- Born: 1 March 1918 Kasba village, Sherpur District, Bengal Presidency, British India
- Died: 22 October 1983 (aged 65) Dhaka, Bangladesh
- Education: Calcutta University

= Khondakar Abdul Hamid =

Bangladeshi politician

Khondakar Abdul Hamid (1 March 1918 – 22 October 1983) was a Bangladeshi journalist and politician. He was awarded Ekushey Padak for journalism in 1977 by the government of Bangladesh.

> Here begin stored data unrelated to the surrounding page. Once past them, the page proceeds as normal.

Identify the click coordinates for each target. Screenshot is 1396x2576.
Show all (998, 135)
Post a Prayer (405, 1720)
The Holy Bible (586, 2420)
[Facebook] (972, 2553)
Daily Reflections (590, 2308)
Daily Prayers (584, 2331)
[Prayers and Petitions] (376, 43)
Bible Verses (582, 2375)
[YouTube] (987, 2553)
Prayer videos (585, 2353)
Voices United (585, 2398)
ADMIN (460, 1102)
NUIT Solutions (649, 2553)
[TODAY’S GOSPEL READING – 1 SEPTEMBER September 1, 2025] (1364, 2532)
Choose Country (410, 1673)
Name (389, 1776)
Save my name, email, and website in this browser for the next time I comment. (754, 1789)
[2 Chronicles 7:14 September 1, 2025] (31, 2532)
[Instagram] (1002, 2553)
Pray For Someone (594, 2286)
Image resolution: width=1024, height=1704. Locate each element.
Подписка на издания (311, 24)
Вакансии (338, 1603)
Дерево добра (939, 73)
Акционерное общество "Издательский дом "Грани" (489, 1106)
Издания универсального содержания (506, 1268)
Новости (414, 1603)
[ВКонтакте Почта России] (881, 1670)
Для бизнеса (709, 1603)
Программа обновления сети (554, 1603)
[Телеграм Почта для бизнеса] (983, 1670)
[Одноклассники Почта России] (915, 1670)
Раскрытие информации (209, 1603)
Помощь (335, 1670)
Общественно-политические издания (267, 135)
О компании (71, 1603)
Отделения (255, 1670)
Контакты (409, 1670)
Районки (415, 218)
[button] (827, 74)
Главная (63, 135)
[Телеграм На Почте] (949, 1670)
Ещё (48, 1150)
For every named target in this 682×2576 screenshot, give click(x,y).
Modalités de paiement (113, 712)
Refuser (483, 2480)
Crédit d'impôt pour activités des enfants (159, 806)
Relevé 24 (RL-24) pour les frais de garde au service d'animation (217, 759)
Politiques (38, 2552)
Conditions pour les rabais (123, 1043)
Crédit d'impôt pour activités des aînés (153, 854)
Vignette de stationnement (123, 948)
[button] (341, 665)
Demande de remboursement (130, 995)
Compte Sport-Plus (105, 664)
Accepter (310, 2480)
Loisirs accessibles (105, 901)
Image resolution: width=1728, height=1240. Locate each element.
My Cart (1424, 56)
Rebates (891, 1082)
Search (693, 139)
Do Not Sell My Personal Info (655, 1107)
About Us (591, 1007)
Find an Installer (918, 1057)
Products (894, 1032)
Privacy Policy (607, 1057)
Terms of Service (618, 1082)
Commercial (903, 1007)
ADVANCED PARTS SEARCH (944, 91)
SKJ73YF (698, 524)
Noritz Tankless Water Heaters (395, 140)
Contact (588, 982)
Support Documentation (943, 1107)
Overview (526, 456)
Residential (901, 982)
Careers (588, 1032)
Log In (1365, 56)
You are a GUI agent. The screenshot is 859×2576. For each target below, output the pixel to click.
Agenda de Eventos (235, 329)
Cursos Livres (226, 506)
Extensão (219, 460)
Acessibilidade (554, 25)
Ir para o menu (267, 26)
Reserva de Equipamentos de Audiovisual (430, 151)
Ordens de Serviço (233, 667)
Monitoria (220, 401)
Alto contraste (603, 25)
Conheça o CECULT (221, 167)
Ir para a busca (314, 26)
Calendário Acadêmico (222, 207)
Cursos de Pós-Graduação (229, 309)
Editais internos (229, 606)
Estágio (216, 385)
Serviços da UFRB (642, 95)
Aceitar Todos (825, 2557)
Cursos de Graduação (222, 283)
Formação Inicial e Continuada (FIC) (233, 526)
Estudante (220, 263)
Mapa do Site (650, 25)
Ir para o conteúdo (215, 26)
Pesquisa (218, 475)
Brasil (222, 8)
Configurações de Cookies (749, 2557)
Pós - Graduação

== Early life and education==
Hamid was born in Kasba village in Sherpur District to Khondakar Abdul Latif, a commissioner of Sherpur Municipality and Begum Amirunnesa. Hamid passed matriculation the examination in 1935 from Govindapur Peace Memorial High School and IA examination from Ananda Mohan College in 1937. Then he graduated from Calcutta University in 1940.

==Career==
Hamid was assistant editor of the Daily Ittehad of Calcutta during 1946-1948 and chairman of the Board of Editors of the Daily Millat during 1953–1956. He actively joined politics at the time of 'Jukta Front'and became a member of the Provincial Assembly in 1954 and 1965. He served as the Secretary of the Parliamentary Party in the then East Pakistan Assembly from 1956 to 1958. He was imprisoned during the rule of General Iskander Mirza under article 92-A in 1954. He served as the editor of the Daily Azad in 1969. He later joined The Daily Ittefaq as senior lead writer in 1973. He became an admired columnist for his writings as 'Spashtabhashi' in 'Daily Ittefaq's post-editorial 'Manche Nepathye'. He was later appointed as the chairman of the board of editors of Dainik Desh in 1982.